Monday, September 16, 2013

The World in Your Hands

When I was little my father built me a swing set; my mother built me a dollhouse.  When I grew up, I built my happiness with my own two hands.
My parents have the hands of small town, hardworking, Midwesterners.  Where their skin is not calloused, it is still rough and dry.  My mother’s hands are not pretty.  They’re big and sturdy, almost industrious.  When I was very young she was a sculptor, using her big hands to mold clay into the shape of other people’s faces and the clay would wedge itself up under her fingernails and even in the rough life lines of her palms.  My father’s hands were the strong and steady kind that held hammers and saws, the kind that turned wood into walls and plans into foundations.
I have a writer’s hands.  The thumb, index and middle finger of my right hand are slightly calloused from how I hold my pen and on Sunday evenings my hands are almost always speckled with blue ink.  I have been told I have lovely hands.  My grandmother used to compliment my long, slender fingers.  Strangers admire the manicure that I do myself at home every week.  My hands are not strong.  The joints are sometimes swollen and even when they aren’t, it’s difficult for me to hold anything very tightly.  On certain days it hurts to bend my right ring finger, which is stiff and crooked because my little brother jumped on it and broke it when I was nine.  But the stiffly curved bone is perfect for holding in place my great grandmother’s engagement ring that my mother gave me before I moved to New York.
At the bar on Friday night, I was surprised when you and I slipped into and then out of a kiss and you placed your hand over mine and curled your fingers between my fingers as we both turned to smile at our friends.  I reciprocated your gesture by lightly squeezing your hand and you squeezed mine back like were telling a secret that we could never say with words.
You have beautiful hands.  They’re big enough to almost hide mine beneath them.  And they seem strong enough for almost anything.  But I don’t think they’ve ever held a hammer.  Your hands are the softest I’ve ever felt.  I asked you once if you lotion them.  You don’t.  You’re just lucky. 

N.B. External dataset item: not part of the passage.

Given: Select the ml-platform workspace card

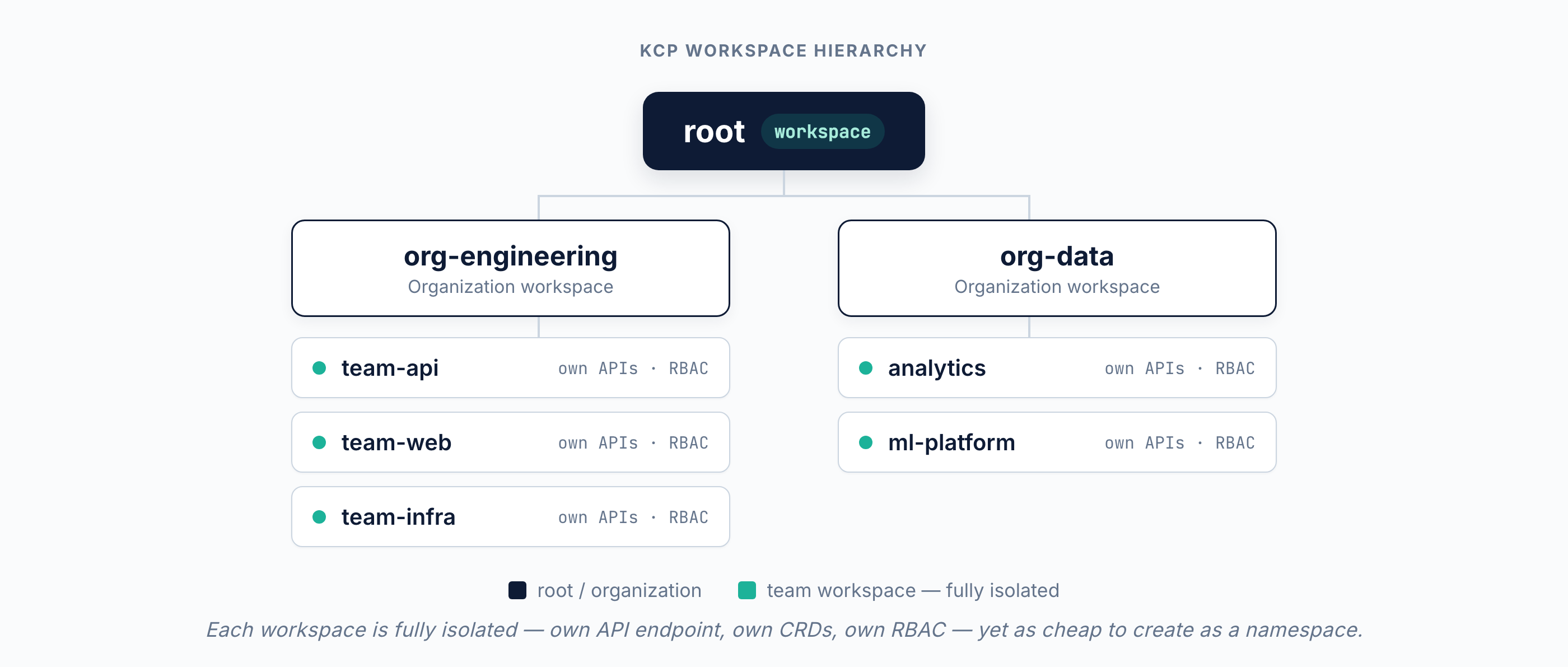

I remember looking at your hands instead of your face as a taxi sped us up Park Avenue one night in early June.  We were having one of our silliest fights that at the time had broken my heart, but now I think was product of a love that was so big it was unprecedented and confusing for both of us.  I was trying to explain to you that I would rather do things the hard way than sacrifice my independence.  I said I didn’t have a lot in life, but I had my ability to be self-sufficient and I was proud of that.  You shouted that you hated how independent I was and that you hated that I needed to be.  And I was crying because I thought you didn’t understand me – couldn’t understand me.  I am a lot more than a woman from a middle class, Midwestern, small town and my life in New York is probably practically incomprehensible to my parents but I realize now that it matters what I come from.  I am proud of building a life for myself with nothing but my own hands and stubborn ambition.  I think you can understand that.
When I was very little I liked the Sunday school song about a god who holds the whole world in his hands.  I always pictured hands like my parents’ – big and sturdy, steady and industrious – cupped around the green and blue picture of Earth that hung on my kindergarten classroom wall.  Now I picture your hands holding the Manhattan skyline.  My world has changed.